• _Records for processing_:

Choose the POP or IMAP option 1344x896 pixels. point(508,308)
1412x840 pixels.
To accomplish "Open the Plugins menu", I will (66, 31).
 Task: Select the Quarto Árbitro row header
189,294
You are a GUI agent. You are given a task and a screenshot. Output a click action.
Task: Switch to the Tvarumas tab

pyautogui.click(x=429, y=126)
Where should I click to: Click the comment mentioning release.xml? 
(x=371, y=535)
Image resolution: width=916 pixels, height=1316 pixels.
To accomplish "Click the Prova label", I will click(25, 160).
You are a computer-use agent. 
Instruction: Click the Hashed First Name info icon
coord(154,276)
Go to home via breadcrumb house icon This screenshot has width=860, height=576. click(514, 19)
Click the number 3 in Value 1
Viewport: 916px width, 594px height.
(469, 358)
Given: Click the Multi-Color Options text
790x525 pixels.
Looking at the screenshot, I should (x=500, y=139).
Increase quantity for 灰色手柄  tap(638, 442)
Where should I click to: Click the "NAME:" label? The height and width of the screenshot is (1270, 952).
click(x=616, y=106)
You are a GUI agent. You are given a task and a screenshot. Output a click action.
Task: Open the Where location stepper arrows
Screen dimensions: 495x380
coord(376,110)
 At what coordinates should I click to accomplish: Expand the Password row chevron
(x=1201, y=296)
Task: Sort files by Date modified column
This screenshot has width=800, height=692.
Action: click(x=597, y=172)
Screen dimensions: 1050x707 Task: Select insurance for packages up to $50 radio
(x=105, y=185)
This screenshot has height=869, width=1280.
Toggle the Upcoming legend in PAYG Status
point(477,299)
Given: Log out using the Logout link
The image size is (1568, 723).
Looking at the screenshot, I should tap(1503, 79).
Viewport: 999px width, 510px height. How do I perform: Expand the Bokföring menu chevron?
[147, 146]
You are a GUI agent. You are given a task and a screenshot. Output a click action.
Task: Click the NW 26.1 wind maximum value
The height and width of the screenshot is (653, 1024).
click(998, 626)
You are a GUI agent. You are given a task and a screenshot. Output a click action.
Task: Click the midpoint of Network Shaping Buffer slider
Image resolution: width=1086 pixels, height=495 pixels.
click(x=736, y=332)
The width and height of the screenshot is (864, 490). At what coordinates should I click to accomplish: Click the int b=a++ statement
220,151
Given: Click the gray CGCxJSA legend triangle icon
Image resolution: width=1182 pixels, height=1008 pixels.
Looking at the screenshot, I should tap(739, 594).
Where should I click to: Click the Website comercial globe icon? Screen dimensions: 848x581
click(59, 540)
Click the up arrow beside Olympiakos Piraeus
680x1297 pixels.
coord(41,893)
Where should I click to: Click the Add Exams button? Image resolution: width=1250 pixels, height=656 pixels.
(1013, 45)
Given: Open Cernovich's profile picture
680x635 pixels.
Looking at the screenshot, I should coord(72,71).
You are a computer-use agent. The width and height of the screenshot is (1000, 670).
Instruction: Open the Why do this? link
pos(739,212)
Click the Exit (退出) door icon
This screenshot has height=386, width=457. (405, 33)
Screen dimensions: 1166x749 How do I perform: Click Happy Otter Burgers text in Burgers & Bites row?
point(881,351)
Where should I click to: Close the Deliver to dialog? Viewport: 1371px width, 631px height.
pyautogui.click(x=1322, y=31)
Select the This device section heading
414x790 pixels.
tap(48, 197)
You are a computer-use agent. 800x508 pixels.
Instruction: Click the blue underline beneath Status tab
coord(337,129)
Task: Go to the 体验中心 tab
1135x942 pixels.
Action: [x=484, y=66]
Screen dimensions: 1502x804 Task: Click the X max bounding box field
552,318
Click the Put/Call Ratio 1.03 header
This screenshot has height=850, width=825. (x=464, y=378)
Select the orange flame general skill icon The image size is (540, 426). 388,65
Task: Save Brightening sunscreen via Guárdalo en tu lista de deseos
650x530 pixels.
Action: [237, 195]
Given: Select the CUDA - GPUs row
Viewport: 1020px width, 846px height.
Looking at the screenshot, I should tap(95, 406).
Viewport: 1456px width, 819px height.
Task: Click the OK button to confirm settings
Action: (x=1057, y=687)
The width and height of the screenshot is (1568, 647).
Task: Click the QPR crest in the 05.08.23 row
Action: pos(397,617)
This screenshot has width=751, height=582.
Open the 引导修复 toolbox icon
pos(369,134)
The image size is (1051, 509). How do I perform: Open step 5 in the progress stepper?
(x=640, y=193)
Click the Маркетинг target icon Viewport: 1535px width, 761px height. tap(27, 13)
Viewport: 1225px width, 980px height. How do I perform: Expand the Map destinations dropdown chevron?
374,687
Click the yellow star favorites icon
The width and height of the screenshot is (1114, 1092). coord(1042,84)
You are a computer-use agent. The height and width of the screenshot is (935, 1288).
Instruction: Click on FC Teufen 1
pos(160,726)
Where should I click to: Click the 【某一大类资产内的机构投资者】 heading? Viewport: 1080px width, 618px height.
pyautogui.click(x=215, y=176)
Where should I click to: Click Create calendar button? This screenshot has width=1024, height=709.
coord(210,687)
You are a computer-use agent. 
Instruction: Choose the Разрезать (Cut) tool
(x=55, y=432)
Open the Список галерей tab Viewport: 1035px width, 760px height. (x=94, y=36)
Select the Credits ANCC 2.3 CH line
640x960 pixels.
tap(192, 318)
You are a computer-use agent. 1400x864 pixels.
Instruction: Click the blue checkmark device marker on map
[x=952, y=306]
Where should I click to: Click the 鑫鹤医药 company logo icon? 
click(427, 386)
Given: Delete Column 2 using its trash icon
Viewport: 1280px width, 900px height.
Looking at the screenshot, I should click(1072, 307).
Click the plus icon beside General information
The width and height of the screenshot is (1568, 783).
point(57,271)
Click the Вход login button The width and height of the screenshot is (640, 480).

• _Problem to solve_:
Copy out the entries above again, keeping them exact.

• _Your response_:
Choose the POP or IMAP option 1344x896 pixels. point(508,308)
1412x840 pixels.
To accomplish "Open the Plugins menu", I will (66, 31).
 Task: Select the Quarto Árbitro row header
189,294
You are a GUI agent. You are given a task and a screenshot. Output a click action.
Task: Switch to the Tvarumas tab

pyautogui.click(x=429, y=126)
Where should I click to: Click the comment mentioning release.xml? 
(x=371, y=535)
Image resolution: width=916 pixels, height=1316 pixels.
To accomplish "Click the Prova label", I will click(25, 160).
You are a computer-use agent. 
Instruction: Click the Hashed First Name info icon
coord(154,276)
Go to home via breadcrumb house icon This screenshot has width=860, height=576. click(514, 19)
Click the number 3 in Value 1
Viewport: 916px width, 594px height.
(469, 358)
Given: Click the Multi-Color Options text
790x525 pixels.
Looking at the screenshot, I should (x=500, y=139).
Increase quantity for 灰色手柄  tap(638, 442)
Where should I click to: Click the "NAME:" label? The height and width of the screenshot is (1270, 952).
click(x=616, y=106)
You are a GUI agent. You are given a task and a screenshot. Output a click action.
Task: Open the Where location stepper arrows
Screen dimensions: 495x380
coord(376,110)
 At what coordinates should I click to accomplish: Expand the Password row chevron
(x=1201, y=296)
Task: Sort files by Date modified column
This screenshot has width=800, height=692.
Action: click(x=597, y=172)
Screen dimensions: 1050x707 Task: Select insurance for packages up to $50 radio
(x=105, y=185)
This screenshot has height=869, width=1280.
Toggle the Upcoming legend in PAYG Status
point(477,299)
Given: Log out using the Logout link
The image size is (1568, 723).
Looking at the screenshot, I should tap(1503, 79).
Viewport: 999px width, 510px height. How do I perform: Expand the Bokföring menu chevron?
[147, 146]
You are a GUI agent. You are given a task and a screenshot. Output a click action.
Task: Click the NW 26.1 wind maximum value
The height and width of the screenshot is (653, 1024).
click(998, 626)
You are a GUI agent. You are given a task and a screenshot. Output a click action.
Task: Click the midpoint of Network Shaping Buffer slider
Image resolution: width=1086 pixels, height=495 pixels.
click(x=736, y=332)
The width and height of the screenshot is (864, 490). At what coordinates should I click to accomplish: Click the int b=a++ statement
220,151
Given: Click the gray CGCxJSA legend triangle icon
Image resolution: width=1182 pixels, height=1008 pixels.
Looking at the screenshot, I should tap(739, 594).
Where should I click to: Click the Website comercial globe icon? Screen dimensions: 848x581
click(59, 540)
Click the up arrow beside Olympiakos Piraeus
680x1297 pixels.
coord(41,893)
Where should I click to: Click the Add Exams button? Image resolution: width=1250 pixels, height=656 pixels.
(1013, 45)
Given: Open Cernovich's profile picture
680x635 pixels.
Looking at the screenshot, I should coord(72,71).
You are a computer-use agent. The width and height of the screenshot is (1000, 670).
Instruction: Open the Why do this? link
pos(739,212)
Click the Exit (退出) door icon
This screenshot has height=386, width=457. (405, 33)
Screen dimensions: 1166x749 How do I perform: Click Happy Otter Burgers text in Burgers & Bites row?
point(881,351)
Where should I click to: Close the Deliver to dialog? Viewport: 1371px width, 631px height.
pyautogui.click(x=1322, y=31)
Select the This device section heading
414x790 pixels.
tap(48, 197)
You are a computer-use agent. 800x508 pixels.
Instruction: Click the blue underline beneath Status tab
coord(337,129)
Task: Go to the 体验中心 tab
1135x942 pixels.
Action: [x=484, y=66]
Screen dimensions: 1502x804 Task: Click the X max bounding box field
552,318
Click the Put/Call Ratio 1.03 header
This screenshot has height=850, width=825. (x=464, y=378)
Select the orange flame general skill icon The image size is (540, 426). 388,65
Task: Save Brightening sunscreen via Guárdalo en tu lista de deseos
650x530 pixels.
Action: [237, 195]
Given: Select the CUDA - GPUs row
Viewport: 1020px width, 846px height.
Looking at the screenshot, I should tap(95, 406).
Viewport: 1456px width, 819px height.
Task: Click the OK button to confirm settings
Action: (x=1057, y=687)
The width and height of the screenshot is (1568, 647).
Task: Click the QPR crest in the 05.08.23 row
Action: pos(397,617)
This screenshot has width=751, height=582.
Open the 引导修复 toolbox icon
pos(369,134)
The image size is (1051, 509). How do I perform: Open step 5 in the progress stepper?
(x=640, y=193)
Click the Маркетинг target icon Viewport: 1535px width, 761px height. tap(27, 13)
Viewport: 1225px width, 980px height. How do I perform: Expand the Map destinations dropdown chevron?
374,687
Click the yellow star favorites icon
The width and height of the screenshot is (1114, 1092). coord(1042,84)
You are a computer-use agent. The height and width of the screenshot is (935, 1288).
Instruction: Click on FC Teufen 1
pos(160,726)
Where should I click to: Click the 【某一大类资产内的机构投资者】 heading? Viewport: 1080px width, 618px height.
pyautogui.click(x=215, y=176)
Where should I click to: Click Create calendar button? This screenshot has width=1024, height=709.
coord(210,687)
You are a computer-use agent. 
Instruction: Choose the Разрезать (Cut) tool
(x=55, y=432)
Open the Список галерей tab Viewport: 1035px width, 760px height. (x=94, y=36)
Select the Credits ANCC 2.3 CH line
640x960 pixels.
tap(192, 318)
You are a computer-use agent. 1400x864 pixels.
Instruction: Click the blue checkmark device marker on map
[x=952, y=306]
Where should I click to: Click the 鑫鹤医药 company logo icon? 
click(427, 386)
Given: Delete Column 2 using its trash icon
Viewport: 1280px width, 900px height.
Looking at the screenshot, I should click(1072, 307).
Click the plus icon beside General information
The width and height of the screenshot is (1568, 783).
point(57,271)
Click the Вход login button The width and height of the screenshot is (640, 480).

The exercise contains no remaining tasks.